Although several treatment modalities have been tried, RAS is one of the most common oral mucosal disease in Turkey and it still poses a complicated problem for both the clinicians and patients. In our study, as an alternative to TA pomade, a randomized, double-blind, placebo-controlled clinical trial has investigated the effectiveness of TGO gel (Protefix® Queisser Pharma, Germany) in the treatment of minor RAS. The results demonstrated that TGO gel not only resolved the pain of the patients but also reduced the ulcer size with no systemic or local side effects. Furthermore TGO gel was easy to use without any unfavorable taste and was easy for patients to apply. In this study, 10.7% of the patients who used TGO gel showed a moderate improvement in pain intensity within 2 days of the start of treatment, whereas in the TA and control group, none of the patients showed moderate improvement in the same period. The pain score in TGO group was statistically lower than that of the TA and placebo groups at day 2,4 and 6 whereas there was no significant difference between TA and placebo groups. Although the baseline ulcer size was similar in three groups at the beginning of the study, significant differences were detected after 4 days. The reduction in ulcer size of the TGO group was found much greater at day 4 and 6 when compared with TA and placebo groups. These results showed the efficacy of TGO gel in pain and ulcer size reduction.

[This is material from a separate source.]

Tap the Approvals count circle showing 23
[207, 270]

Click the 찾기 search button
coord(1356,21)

Some curative effect for pain relief was also observed in placebo group which may be caused from the protective film layer produced by the placebo gel because it isolates the physical and chemical stimuli and promotes the healing process. Because all the patients were blind to the therapeutic agents, placebo may have also caused some psychologic effects. According to our knowledge this is the first randomized, double-blind, placebo-controlled clinical trial investigating the effects of TGO gel in the treatment of RAS. In a placebo controlled study, the efficacy of TGO gel in the treatment of the ulcerations related to new complete denture have been investigated and TGO gel found ineffective (13).

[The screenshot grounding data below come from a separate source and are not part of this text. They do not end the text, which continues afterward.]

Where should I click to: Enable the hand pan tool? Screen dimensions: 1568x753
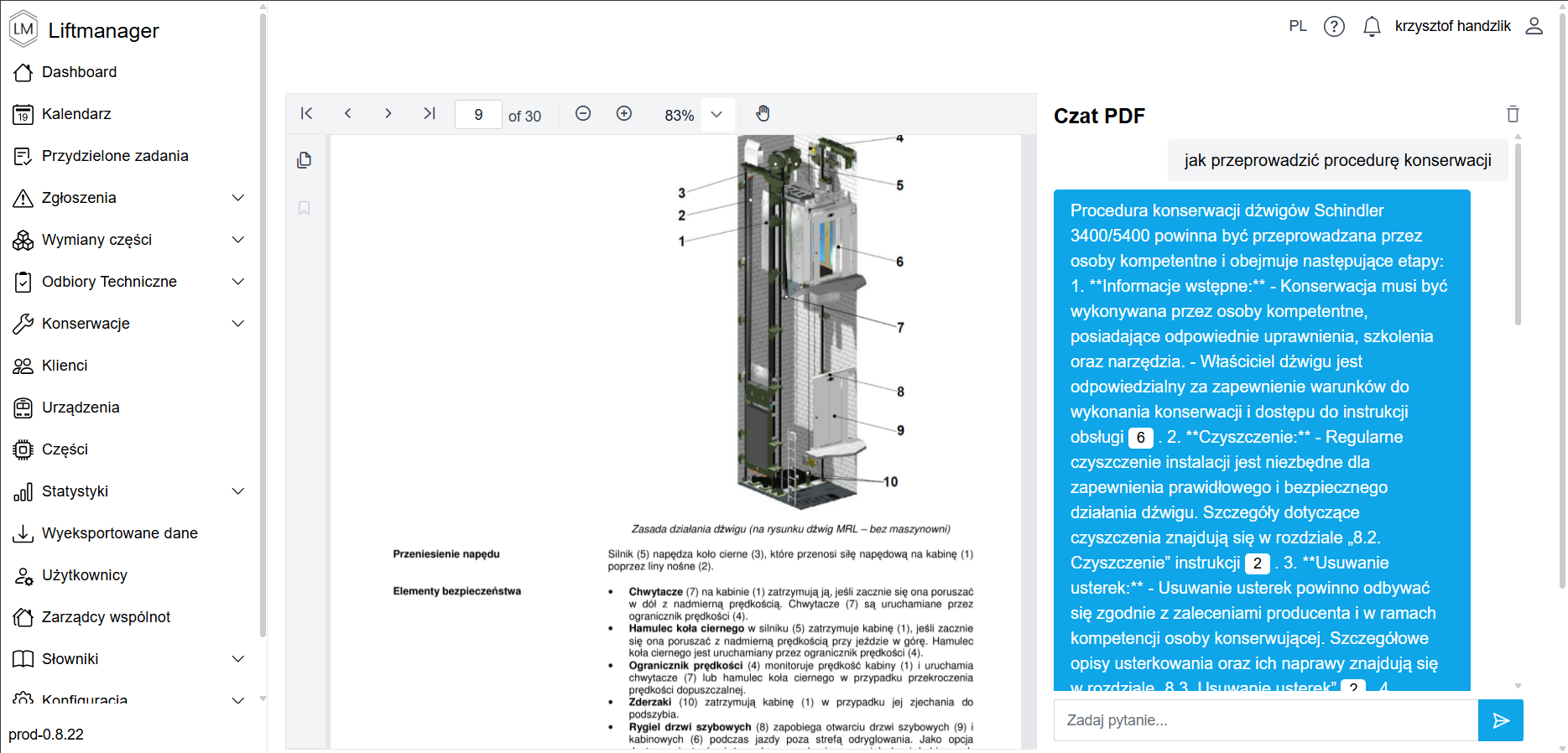coord(763,114)
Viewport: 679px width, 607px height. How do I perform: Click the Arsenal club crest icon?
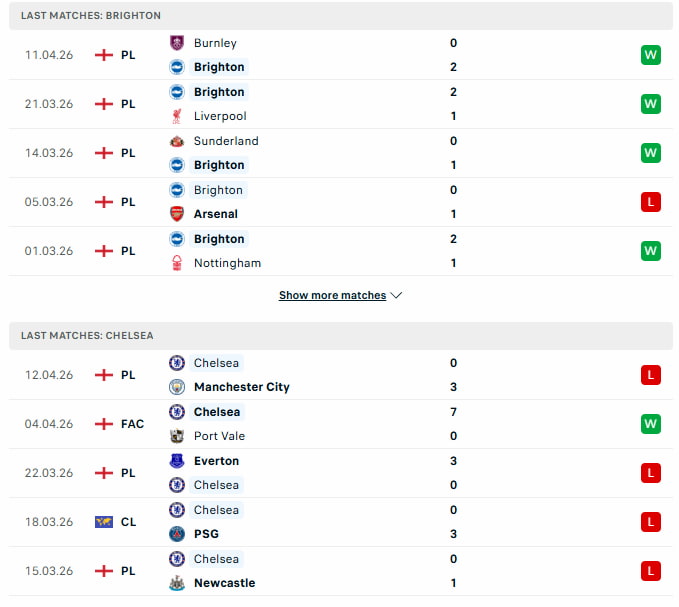click(x=177, y=214)
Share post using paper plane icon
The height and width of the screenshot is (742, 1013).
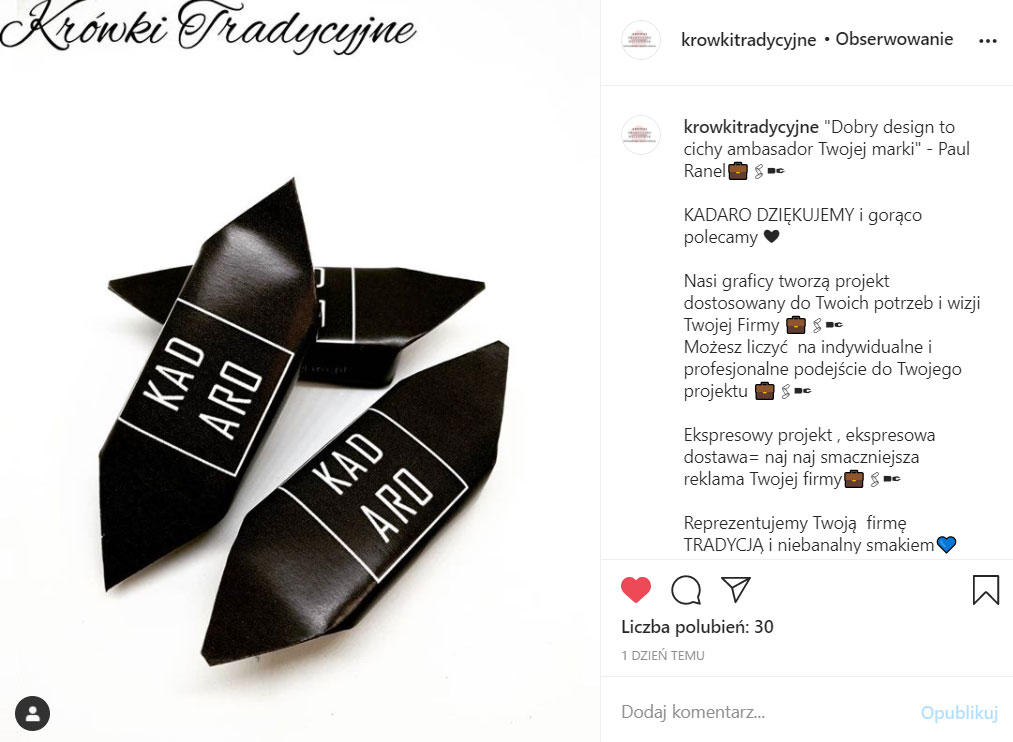point(736,589)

Given the inflammatory nature of RAS, our interpretation of these results is that the clinical beneficial effects of the TGO gel could be attributed to the ability to decrease inflammation and increase epithelization. Because we did not perform a cytological examination we could not know the exact role of TGO in the healing process of an ulcer. Further studies involving larger number sample sizes and evaluating the effect of TGO in a cellular base are recommended to clarify the mechanism and the efficacy of RAS on recurrence.
In conclusion, the present study findings demonstrate that topical application of TGO gel could decrease pain intensity, accelerate ulcer healing without any side effects and with an easily appliable and accessible procedure. Therefore TGO gel could be a well-tolerated, safe, topical therapeutic agent in clinical practice of RAS treatment.